= 2013 Eliteserien promotion/relegation play-offs =

Norwegian football league play-offs

The 2013 Eliteserien promotion/relegation play-offs was the 40th time a spot in the Norwegian top flight was decided by play-off matches between top tier and second level clubs.

At the end of the 2013 season, Tromsø and Hønefoss were relegated directly to the 2014 1. divisjon, and was replaced by Bodø/Glimt and Stabæk who were directly promoted.

==Background==
The play-offs between Eliteserien and 1. divisjon have been held every year since 1972 with exceptions in 1994 and 2011. They take place for the two divisions following the conclusion of the regular season and are contested by the fourteenth-placed club in Eliteserien and the four clubs finishing below the automatic promotion places in 1. divisjon. The fixtures are determined by final league position – the first to knockout-rounds begins with the four teams in the 1. divisjon: 3rd v 6th and 4th v 5th, and the winner then play each other to determine who meet the Eliteserien club in the final.

==Qualified teams==
Five teams entered a play-off for the last Eliteserien spot for the 2014 season. These were:
- Sarpsborg 08 (14th placed team in the Tippeligaen)
- Hødd (third placed team in the 1. divisjon)
- Ranheim (fourth placed team in the 1. divisjon)
- HamKam (fifth placed team in the 1. divisjon)
- Mjøndalen (sixth placed team in the 1. divisjon)

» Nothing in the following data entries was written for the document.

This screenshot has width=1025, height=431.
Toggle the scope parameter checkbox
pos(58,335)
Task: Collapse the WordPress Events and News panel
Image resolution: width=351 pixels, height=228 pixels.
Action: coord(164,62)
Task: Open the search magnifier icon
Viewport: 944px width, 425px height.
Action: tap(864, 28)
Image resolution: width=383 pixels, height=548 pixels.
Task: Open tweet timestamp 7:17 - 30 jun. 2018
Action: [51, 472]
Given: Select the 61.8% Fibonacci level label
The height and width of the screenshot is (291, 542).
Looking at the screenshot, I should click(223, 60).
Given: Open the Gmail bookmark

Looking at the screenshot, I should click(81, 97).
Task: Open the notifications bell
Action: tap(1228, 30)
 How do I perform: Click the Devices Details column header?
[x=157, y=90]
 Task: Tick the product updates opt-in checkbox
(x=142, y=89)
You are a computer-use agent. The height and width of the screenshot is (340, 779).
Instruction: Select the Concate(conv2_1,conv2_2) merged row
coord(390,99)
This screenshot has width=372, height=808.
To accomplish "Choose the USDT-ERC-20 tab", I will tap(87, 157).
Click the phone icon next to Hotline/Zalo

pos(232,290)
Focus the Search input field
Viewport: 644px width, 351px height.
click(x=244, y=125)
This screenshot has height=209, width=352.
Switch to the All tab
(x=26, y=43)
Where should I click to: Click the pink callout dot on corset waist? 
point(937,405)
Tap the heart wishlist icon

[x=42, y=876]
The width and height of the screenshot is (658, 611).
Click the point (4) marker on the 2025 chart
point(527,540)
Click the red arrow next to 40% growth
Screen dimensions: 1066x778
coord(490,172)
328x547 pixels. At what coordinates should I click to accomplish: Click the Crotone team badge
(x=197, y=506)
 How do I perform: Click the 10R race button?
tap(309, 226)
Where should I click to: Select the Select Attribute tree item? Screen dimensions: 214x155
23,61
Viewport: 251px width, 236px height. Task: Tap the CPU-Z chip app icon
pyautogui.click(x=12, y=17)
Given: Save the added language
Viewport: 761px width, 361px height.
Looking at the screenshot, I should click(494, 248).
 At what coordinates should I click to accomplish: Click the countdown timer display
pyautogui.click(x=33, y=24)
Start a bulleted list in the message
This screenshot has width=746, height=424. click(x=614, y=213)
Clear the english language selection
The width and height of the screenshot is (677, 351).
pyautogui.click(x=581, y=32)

The four 1. divisjon teams first played a single game knockout tournament, with the winner (Ranheim) advancing to a two-legged tie against the Eliteserien team (Sarpsborg 08) for the 16th and final spot in the 2014 Eliteserien season. Sarpsborg 08 maintained their position in the top flight with a 3–0 win on aggregate against Ranheim.

==Matches==
The third to sixth-placed teams in 2013 1. divisjon took part in the promotion play-offs; these were single leg knockout matches, two semi-finals and a final. The winners of the second round, Ranheim, advanced to play the 14th placed team in Tippeligaen over two legs in the Eliteserien play-offs for a spot in the top flight the following season.

===First round===

Final league position – 1. divisjon
| Pos | Team | Pld | W | D | L | GF | GA | GD | Pts |
| 3 | Hødd | 30 | 15 | 5 | 10 | 41 | 31 | +10 | 50 |
| 4 | Ranheim | 30 | 14 | 7 | 9 | 49 | 38 | +11 | 49 |
| 5 | HamKam | 30 | 14 | 6 | 10 | 49 | 43 | +6 | 48 |
| 6 | Mjøndalen | 30 | 14 | 5 | 11 | 37 | 40 | –3 | 47 |

Ranheim 2-0 HamKam
  Ranheim: Eek 45', Løkberg 86'

Hødd 0-2 Mjøndalen
  Mjøndalen: Diomande 39', Gauseth 48'

===Second round===

Mjøndalen 1-4 Ranheim
  Mjøndalen: Eek 71'
  Ranheim: Rønning 8', Eek 31', Aas 68', Krogstad 75'

===Final===
The 14th-placed team, Sarpsborg 08, took part in a two-legged play-off against Ranheim, the winners of the 2013 1. divisjon promotion play-offs, to decide who would play in the 2014 Tippeligaen.

- First leg

Sarpsborg 08 1-0 Ranheim
  Sarpsborg 08: Samuel 45'
----
- Second leg

Ranheim 0-2 Sarpsborg 08
  Sarpsborg 08: Elyounoussi 35', 59'
Sarpsborg 08 won 3–0 on aggregate and maintained their position in the 2014 Tippeligaen; Ranheim stayed in the 1. divisjon.